Nesse processo, o budismo tem muito a oferecer, sendo, como de fato é, uma rara conjunção de maleabilidade externa e disciplina interna. A imagem de um sorvete de fruta ácida, com uma cobertura doce, quente e cremosa, ilustra o contraponto que está no cerne da nossa cultura - e isto, vale lembrar, não está muito longe do símbolo yin-yang.

Outra palavra a ser lembrada é profundidade. E profundidade é o que faz as coisas menos efêmeras do que são. Como sabemos, o budismo associa o sofrimento humano ao apego àquilo que é transitório. No terreno do conhecimento, portanto, deveríamos ser capazes de mudar nosso quadro de referências conforme mudam as circunstâncias em que vivemos.Isto não significa, no entanto, um caráter leviano ou superficial. Ao contrário: mudar o que precisa ser mudado para deixar respirar aquilo que nunca muda. Ora, numa cultura como a nossa, sob o signo da instabilidade, esse ensinamento só pode ser de grande valia. Modela nosso caráter para enfrentar os altos de baixos da vida, trazendo um pouco da serenidade oriental para este recanto turbulento do Ocidente.A situação em que vivemos deve-se, em grande parte, ao nosso próprio modus operandi, que até pouco tempo atrás teimava em incensar a objetividade.

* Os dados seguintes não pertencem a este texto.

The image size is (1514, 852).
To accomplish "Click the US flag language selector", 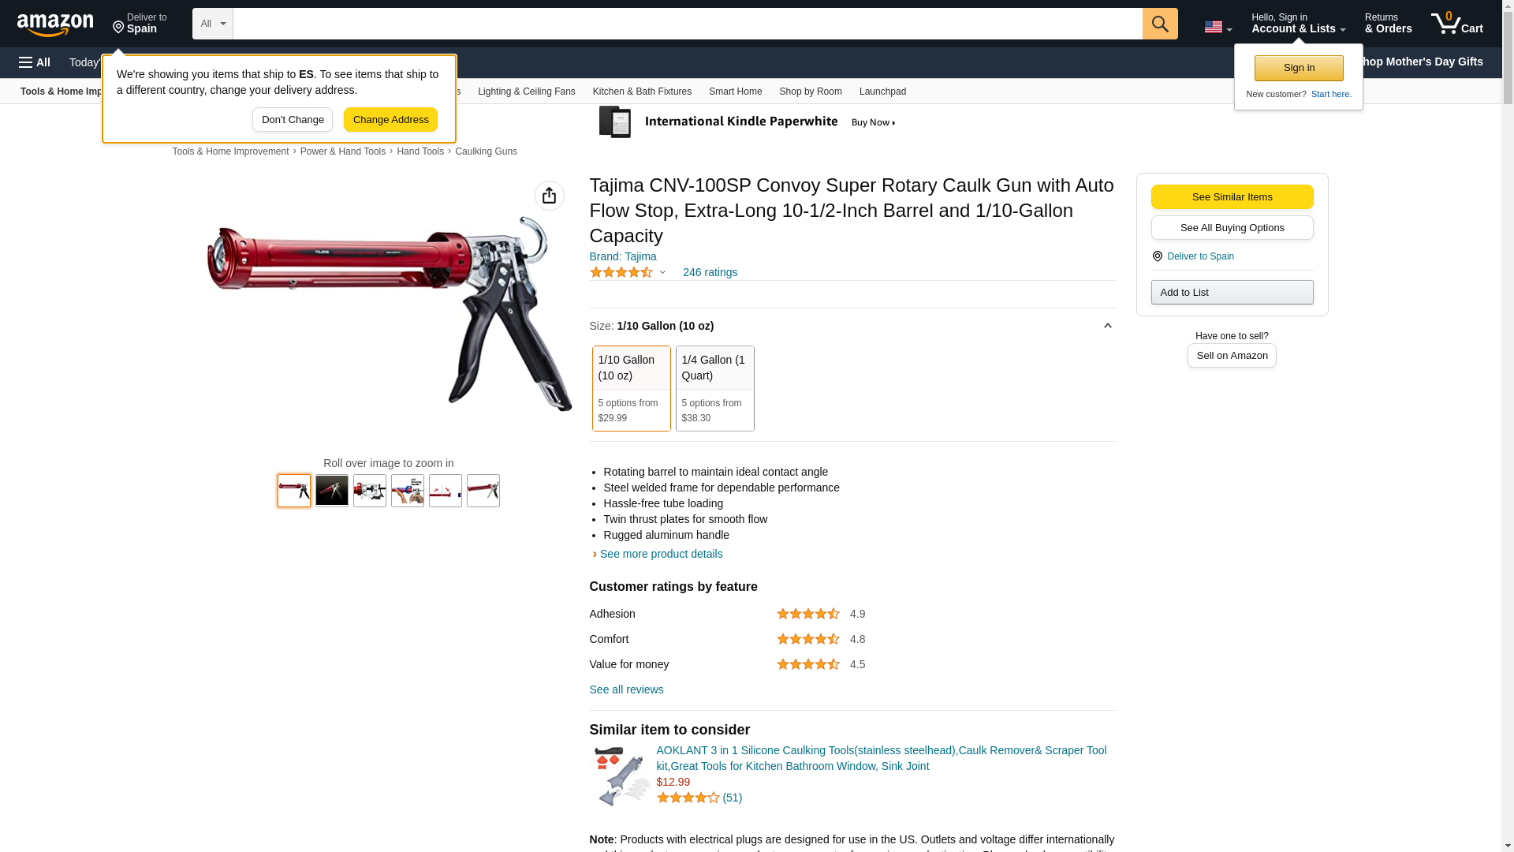I will [x=1218, y=28].
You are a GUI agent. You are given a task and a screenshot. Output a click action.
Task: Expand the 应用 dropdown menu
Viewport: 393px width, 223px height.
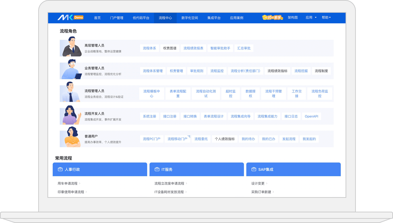(x=311, y=17)
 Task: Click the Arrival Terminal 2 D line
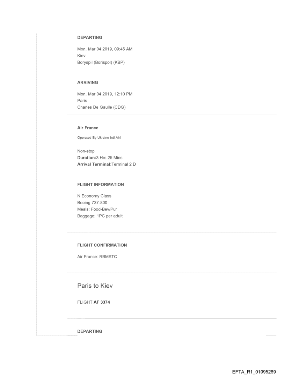[x=106, y=164]
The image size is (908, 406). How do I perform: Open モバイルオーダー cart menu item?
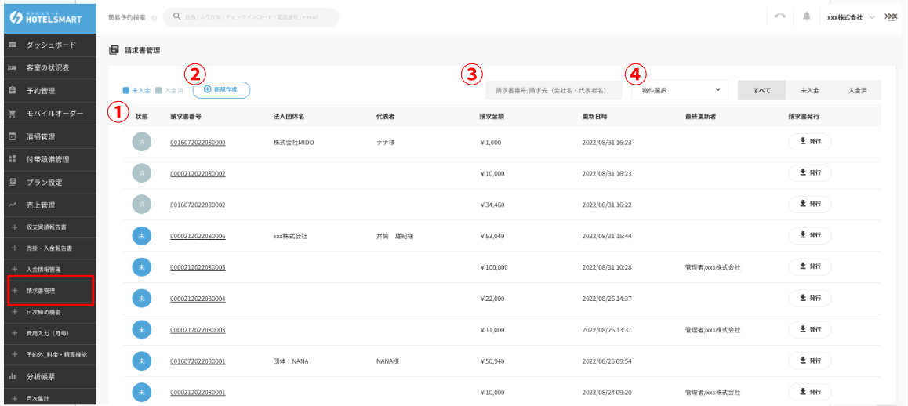coord(54,114)
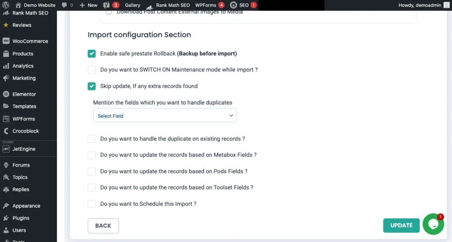
Task: Click the WordPress logo icon
Action: 6,5
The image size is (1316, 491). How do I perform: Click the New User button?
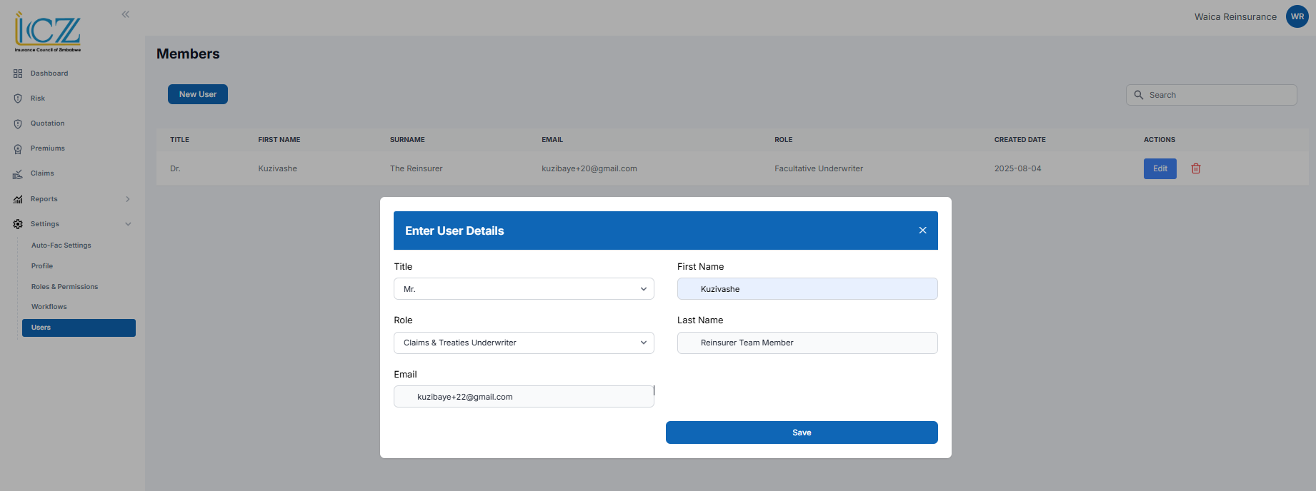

O cérebro esquerdo já não é mais suficiente para se viver no mundo de hoje - é o que ouvimos, cada vez mais, mesmo nos ambientes acadêmicos mais tradicionalistas. Isto equivale a dizer que o raciocínio não pode prescindir da intuição, cuja sede seria o hemisfério direito da nossa cabeça.

"A imaginação é mais importante que o conhecimento", afirmou certa vez Albert Einstein, ele próprio uma prova cabal de que a imagem vem antes da fórmula. A teoria dos hemisférios cerebrais (que deu o Prêmio Nobel de 1981 ao psicobiologista americano Roger Sperry), ao contrapor racionalidade e intuição, mundo denso e mundo sutil, estabelece feliz correspondência com a geografia do nosso planeta. O Ocidente, que antes buscava o Oriente de forma incisiva, agora o recebe em sua própria casa. Ou seja, o fluxo vem de lá, conforme prega o adágio Ex Oriente lux. O que vemos acontecer confirma a idéia de Toynbee de que o budismo -- serenamente revolucionário -- tem um papel modelador a cumprir no século 21, nestas bandas do planeta. Será de grande proveito para os brasileiros do futuro - e por isso merece espaço na nova escola, junto com a maçã de Newton".

(Renato Modernell é escritor, jornalista e mestre em Ciências da Comunicação pela ECA-USP).